It really is. And that is why Daniel's mention of LTO tape and M-Disc is so relevant. These are what we call cold storage or offline archiving. The goal isn't to read the data in milliseconds. The goal is to make sure that when your great-grandchildren want to see your digital legacy in eighty years, the ones and zeros are actually still there.
So let's talk about LTO tape first, because I think that is the one that confuses people the most. When I tell friends that the biggest companies in the world, including the ones running the cloud, are still using magnetic tape, they think I'm joking. They think of cassette tapes from the nineteen eighties. But LTO-ten, which is the current standard we are seeing here in twenty twenty-six, is a completely different beast.
Oh, it is an engineering marvel. We are talking about thirty-six terabytes of native capacity on a single cartridge. If you use compression, you can get up to ninety terabytes on one tape. And the reason people still use it is simple: cost and durability. Once you write that data to a tape, it requires zero electricity to maintain. You put it on a shelf in a climate-controlled room, and it is rated to last thirty years or more. Compare that to a server rack full of hard drives that are spinning twenty-four seven, consuming power, generating heat, and mechanical parts wearing out every five years. In terms of total cost of ownership, tape is roughly one-sixth the cost of disk storage for long-term archives.
And there is the security aspect, too. We've talked about this in previous episodes, especially when we touched on engineering spy gear back in episode two eighty-one. The air gap is the ultimate firewall. If your backup is on a tape sitting in a plastic case on a shelf, no hacker in the world can encrypt it with ransomware. They can't delete it remotely. It is physically disconnected from the network. In an era where cyberattacks are getting more sophisticated, that physical air gap is becoming a premium feature.
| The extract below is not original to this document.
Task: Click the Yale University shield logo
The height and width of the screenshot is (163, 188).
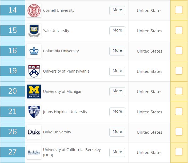Action: pos(34,31)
That is a huge point. And it leads into what Daniel was saying about the cloud providers themselves. When you use something like Amazon S three Glacier Deep Archive, you aren't paying for a hard drive in a server. You are essentially paying for a robot in a massive warehouse to go pick up a tape, put it in a drive, and read your data when you request it. That is why it takes twelve hours to get your files back. You are waiting for a mechanical arm to do its job. So, when people ask why we aren't migrating everything to the cloud, the answer is that for a lot of that data, it already is on tape. The cloud is just an interface for a tape library.
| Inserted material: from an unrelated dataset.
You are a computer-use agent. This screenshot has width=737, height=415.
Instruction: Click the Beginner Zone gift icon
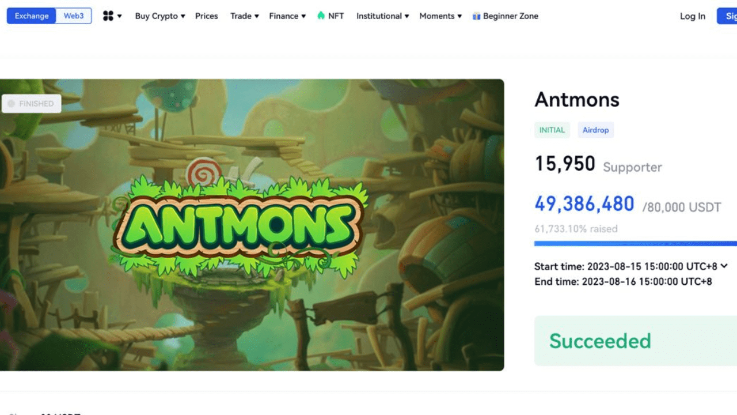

It’s funny how the more things change, the more they stay the same, just at a larger scale. But what about the other technology Daniel mentioned, the M-Disc? That one feels more like a consumer-level thing, but it has some fascinating claims behind it. I remember seeing advertisements saying it could last one thousand years. Is that just marketing fluff, or is there some real science there?
It is actually quite legitimate, though the one thousand year claim is obviously an estimate based on accelerated aging tests. A standard recordable D V D or Blu-ray uses an organic dye layer. When the laser hits it, it chemically changes that dye to represent a bit. The problem is that organic dyes break down over time, especially if they are exposed to light or heat. M-Disc replaced that dye with an inorganic, stone-like layer made of glassy carbon and metals. It is literally like engraving information into a rock, just at a microscopic scale.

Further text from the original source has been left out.